ASSESSMENT OF BOTTOM-OF-ATMOSPHERE REFLECTANCE IN LIDAR DATA AS REFERENCE FOR HYPERSPECTRAL IMAGERY
While airborne lidar has confirmed its leading role in delivering high-resolution 3D topographic information during the last decade, its radiometric potential has not yet been fully exploited. However, with the increasing availability of commercial lidar systems which (a) make use of full-waveform information and (b) operate at several wavelengths simultaneously, this potential is increasing as well. Radiometric calibration of the full-waveform information mentioned before allows for the derivation of physical target surface parameters such as the backscatter coefficient and a diffuse reflectance value at bottom of atmosphere (BOA), i.e. the target surface.
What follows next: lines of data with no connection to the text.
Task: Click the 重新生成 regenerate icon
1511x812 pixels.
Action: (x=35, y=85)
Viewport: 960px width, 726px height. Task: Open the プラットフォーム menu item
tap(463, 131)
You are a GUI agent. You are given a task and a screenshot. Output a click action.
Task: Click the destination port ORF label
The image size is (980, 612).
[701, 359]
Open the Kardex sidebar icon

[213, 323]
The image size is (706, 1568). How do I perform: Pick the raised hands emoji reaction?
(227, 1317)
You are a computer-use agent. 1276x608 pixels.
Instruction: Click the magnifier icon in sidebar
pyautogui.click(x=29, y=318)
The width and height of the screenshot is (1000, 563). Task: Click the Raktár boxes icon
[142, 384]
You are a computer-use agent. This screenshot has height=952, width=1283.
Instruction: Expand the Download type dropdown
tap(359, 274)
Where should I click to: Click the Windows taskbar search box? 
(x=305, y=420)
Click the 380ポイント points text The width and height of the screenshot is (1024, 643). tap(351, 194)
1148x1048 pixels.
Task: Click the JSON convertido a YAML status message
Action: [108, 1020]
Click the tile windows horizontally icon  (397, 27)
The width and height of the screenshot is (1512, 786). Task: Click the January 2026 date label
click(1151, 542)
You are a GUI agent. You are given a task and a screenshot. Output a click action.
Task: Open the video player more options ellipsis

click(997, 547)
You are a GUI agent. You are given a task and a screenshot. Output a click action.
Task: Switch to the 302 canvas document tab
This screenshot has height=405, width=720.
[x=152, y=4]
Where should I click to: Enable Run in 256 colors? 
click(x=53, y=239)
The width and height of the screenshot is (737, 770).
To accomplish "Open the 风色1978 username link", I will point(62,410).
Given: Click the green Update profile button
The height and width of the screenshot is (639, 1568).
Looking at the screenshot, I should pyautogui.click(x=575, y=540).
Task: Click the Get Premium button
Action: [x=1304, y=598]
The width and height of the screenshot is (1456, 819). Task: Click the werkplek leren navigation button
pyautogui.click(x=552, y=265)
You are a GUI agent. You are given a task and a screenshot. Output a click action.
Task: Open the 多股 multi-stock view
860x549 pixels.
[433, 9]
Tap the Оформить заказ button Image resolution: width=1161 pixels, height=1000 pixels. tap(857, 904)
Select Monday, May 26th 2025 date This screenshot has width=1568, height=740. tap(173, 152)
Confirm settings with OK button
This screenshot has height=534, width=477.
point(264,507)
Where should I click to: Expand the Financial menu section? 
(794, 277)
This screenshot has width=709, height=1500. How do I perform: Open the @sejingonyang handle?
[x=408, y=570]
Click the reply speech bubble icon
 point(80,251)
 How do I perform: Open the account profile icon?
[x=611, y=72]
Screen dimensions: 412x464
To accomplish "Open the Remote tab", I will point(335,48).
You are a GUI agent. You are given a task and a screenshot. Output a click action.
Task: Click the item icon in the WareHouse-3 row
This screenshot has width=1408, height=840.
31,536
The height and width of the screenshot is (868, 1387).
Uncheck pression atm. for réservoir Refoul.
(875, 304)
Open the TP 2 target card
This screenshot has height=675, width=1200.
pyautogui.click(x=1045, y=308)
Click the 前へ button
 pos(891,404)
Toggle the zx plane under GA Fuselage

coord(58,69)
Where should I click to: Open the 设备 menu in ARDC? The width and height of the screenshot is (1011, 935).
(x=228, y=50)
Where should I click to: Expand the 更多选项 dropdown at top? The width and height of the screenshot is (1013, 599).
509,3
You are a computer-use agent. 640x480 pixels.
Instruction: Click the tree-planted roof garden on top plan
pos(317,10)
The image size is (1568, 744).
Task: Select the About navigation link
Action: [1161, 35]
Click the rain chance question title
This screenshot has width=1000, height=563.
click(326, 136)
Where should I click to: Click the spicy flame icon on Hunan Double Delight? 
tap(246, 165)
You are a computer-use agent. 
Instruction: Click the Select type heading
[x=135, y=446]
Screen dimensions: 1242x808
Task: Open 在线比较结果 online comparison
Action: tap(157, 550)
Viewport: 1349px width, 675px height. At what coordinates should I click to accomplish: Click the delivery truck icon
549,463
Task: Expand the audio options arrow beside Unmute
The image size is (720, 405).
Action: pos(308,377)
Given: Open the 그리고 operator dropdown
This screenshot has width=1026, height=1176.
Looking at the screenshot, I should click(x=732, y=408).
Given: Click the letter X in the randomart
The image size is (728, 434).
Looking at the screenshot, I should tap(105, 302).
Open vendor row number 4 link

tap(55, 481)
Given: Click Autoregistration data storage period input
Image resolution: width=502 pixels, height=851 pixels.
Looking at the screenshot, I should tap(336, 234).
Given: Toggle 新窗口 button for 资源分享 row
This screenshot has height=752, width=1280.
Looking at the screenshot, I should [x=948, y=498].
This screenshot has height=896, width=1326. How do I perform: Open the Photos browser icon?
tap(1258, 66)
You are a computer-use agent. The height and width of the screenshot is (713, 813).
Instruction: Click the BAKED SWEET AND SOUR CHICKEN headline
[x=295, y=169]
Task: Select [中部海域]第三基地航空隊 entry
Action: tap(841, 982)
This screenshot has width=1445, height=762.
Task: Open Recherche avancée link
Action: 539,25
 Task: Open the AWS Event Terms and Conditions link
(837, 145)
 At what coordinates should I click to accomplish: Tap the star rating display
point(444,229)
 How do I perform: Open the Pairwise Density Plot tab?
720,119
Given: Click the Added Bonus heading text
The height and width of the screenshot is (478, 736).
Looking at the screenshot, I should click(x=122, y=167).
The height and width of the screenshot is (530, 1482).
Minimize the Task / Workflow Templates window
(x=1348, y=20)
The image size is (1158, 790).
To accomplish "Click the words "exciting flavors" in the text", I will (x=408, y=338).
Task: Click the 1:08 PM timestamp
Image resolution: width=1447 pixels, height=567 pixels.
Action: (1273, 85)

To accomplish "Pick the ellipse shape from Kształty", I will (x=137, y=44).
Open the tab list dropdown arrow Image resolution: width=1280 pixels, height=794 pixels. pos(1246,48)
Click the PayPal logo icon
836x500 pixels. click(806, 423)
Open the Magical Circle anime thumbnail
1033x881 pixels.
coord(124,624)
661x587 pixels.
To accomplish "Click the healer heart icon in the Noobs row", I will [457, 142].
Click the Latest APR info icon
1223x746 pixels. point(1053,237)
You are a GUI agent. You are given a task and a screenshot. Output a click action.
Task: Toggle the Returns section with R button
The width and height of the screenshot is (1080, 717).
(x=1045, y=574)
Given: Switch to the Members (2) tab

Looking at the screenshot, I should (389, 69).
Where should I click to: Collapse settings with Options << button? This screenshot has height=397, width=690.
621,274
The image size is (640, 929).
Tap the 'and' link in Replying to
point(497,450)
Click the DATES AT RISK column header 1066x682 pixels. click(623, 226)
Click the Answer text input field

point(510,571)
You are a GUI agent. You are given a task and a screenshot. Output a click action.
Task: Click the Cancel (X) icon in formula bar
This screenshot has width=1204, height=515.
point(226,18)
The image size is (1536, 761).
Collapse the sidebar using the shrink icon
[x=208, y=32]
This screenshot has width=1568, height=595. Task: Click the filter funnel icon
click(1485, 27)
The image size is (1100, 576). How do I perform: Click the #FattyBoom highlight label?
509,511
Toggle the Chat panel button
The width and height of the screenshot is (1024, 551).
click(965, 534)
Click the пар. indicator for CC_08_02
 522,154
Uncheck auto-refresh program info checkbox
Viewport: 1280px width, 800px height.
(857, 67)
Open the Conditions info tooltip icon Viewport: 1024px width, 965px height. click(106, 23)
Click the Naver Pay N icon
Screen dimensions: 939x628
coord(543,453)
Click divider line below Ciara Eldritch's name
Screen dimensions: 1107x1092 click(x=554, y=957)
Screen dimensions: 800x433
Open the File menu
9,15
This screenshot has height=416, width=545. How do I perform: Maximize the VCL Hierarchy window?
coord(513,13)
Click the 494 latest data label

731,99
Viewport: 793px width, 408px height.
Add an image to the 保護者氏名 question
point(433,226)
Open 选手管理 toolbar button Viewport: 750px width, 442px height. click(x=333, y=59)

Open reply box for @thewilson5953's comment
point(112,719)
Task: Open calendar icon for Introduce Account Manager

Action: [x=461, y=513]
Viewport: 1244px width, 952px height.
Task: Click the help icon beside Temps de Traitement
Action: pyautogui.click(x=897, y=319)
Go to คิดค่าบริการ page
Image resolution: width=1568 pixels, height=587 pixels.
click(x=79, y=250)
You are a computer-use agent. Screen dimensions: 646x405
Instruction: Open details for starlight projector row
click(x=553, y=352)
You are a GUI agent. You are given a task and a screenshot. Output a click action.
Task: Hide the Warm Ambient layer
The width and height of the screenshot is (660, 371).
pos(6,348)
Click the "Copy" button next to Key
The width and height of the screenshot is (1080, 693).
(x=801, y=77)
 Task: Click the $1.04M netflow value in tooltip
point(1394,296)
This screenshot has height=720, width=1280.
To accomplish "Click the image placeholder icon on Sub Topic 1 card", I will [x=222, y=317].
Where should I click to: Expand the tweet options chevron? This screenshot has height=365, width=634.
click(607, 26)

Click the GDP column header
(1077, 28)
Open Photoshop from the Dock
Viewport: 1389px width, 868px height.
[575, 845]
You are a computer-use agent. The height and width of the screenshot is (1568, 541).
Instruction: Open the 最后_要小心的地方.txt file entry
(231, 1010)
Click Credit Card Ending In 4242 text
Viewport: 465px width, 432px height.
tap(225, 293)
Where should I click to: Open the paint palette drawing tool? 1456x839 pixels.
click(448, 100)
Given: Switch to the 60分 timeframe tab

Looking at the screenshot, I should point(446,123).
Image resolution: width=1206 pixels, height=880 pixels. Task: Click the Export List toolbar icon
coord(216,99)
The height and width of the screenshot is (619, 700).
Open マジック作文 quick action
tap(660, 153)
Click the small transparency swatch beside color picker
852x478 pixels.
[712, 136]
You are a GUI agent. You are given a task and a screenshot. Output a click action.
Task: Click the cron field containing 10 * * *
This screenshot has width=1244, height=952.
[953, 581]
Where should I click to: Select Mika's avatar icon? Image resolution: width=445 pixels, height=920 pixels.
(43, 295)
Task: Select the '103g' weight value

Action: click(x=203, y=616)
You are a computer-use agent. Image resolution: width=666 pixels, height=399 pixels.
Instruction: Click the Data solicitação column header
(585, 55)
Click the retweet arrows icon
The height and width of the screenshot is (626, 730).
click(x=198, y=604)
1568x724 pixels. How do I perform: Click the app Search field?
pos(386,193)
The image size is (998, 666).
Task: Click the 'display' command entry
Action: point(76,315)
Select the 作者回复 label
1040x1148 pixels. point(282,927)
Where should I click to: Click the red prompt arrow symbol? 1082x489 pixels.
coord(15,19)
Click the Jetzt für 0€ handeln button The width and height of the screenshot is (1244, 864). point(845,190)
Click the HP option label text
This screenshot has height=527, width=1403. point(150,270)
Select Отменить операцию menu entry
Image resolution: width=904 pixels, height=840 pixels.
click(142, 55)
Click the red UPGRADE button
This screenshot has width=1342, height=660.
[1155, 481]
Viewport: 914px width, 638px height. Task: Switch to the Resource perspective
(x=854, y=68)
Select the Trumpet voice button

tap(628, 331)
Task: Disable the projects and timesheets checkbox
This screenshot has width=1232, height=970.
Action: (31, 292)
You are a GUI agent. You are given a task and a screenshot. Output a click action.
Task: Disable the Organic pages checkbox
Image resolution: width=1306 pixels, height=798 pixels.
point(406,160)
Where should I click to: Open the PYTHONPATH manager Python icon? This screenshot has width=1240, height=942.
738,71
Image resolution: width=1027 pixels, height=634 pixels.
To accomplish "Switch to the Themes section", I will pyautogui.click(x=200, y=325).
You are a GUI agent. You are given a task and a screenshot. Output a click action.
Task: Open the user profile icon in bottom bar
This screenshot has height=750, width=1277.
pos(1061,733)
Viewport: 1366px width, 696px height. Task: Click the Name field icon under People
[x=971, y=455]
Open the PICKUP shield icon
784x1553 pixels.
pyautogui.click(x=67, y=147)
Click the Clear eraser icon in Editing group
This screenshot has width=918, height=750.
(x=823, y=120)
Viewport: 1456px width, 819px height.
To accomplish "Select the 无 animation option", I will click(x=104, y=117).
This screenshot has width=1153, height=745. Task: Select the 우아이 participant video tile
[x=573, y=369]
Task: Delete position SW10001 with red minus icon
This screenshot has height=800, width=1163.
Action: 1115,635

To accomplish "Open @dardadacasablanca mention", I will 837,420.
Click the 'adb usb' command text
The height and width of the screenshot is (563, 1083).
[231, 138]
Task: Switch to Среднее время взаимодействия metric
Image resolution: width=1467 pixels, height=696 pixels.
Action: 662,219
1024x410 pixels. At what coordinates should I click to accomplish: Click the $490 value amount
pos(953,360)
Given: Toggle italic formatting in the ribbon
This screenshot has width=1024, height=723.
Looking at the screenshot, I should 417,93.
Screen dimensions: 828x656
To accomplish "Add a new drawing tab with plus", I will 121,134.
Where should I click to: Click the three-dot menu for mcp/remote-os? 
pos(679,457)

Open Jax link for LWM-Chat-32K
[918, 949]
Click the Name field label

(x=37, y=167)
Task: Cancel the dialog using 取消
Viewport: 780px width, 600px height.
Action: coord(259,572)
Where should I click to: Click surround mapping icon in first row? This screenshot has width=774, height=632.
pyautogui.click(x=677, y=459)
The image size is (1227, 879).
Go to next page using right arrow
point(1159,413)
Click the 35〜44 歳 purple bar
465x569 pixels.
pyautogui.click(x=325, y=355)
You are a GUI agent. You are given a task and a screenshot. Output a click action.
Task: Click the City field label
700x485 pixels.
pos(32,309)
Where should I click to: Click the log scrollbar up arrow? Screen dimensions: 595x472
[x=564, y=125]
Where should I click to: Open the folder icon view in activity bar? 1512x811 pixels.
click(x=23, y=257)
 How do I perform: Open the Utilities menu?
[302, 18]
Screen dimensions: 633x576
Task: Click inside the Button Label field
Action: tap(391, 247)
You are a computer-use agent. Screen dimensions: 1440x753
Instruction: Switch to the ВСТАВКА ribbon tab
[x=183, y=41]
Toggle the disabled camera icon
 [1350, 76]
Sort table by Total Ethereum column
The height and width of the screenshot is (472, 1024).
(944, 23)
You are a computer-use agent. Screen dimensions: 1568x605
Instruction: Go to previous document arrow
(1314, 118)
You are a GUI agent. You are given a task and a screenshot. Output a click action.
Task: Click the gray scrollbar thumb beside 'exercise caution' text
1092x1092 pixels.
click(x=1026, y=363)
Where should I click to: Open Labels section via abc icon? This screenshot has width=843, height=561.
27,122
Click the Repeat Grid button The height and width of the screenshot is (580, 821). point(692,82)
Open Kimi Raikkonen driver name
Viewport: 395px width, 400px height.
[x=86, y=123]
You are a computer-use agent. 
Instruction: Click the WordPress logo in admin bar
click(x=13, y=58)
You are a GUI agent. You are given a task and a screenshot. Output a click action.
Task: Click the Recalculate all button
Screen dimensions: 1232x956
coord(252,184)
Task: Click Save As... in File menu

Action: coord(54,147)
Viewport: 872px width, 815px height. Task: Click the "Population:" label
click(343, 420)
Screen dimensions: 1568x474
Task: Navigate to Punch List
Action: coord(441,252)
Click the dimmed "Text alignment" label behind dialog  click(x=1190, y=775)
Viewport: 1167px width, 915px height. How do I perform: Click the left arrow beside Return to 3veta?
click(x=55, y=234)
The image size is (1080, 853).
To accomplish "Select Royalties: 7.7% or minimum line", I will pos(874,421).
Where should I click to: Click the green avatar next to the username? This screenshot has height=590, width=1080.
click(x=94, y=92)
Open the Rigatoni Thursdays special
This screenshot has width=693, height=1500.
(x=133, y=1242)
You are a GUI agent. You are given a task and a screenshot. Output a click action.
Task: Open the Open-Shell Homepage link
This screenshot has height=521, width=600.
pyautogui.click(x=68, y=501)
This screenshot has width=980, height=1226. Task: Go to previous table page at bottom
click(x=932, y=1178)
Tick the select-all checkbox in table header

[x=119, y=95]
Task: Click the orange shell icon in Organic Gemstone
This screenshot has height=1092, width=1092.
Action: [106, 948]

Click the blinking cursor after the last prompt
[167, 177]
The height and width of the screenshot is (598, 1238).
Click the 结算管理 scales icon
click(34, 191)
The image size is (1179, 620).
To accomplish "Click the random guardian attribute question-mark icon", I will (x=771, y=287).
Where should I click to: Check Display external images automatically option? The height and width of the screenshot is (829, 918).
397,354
With lidar being an active remote sensing technique, these parameters can be derived from lidar data itself, accompanied by the measurement or estimation of reference data for diffuse reflectance. In contrast to this, such a radiometric calibration for passive hyperspectral imagery (HSI) requires the knowledge and/or estimation of much more unknowns. However, in case of corresponding wavelength(s) radiometrically calibrated lidar datasets can deliver an areawide reference for BOA reflectance.
This paper presents criteria to check where the assumption of diffuse BOA reflectance behaviour is fulfilled and how these criteria are assessed in lidar data; the assessment is illustrated by an extended lidar dataset. Moreover, for this lidar dataset and an HSI dataset recorded over the same area, the corresponding reflectance values are compared for different surface types.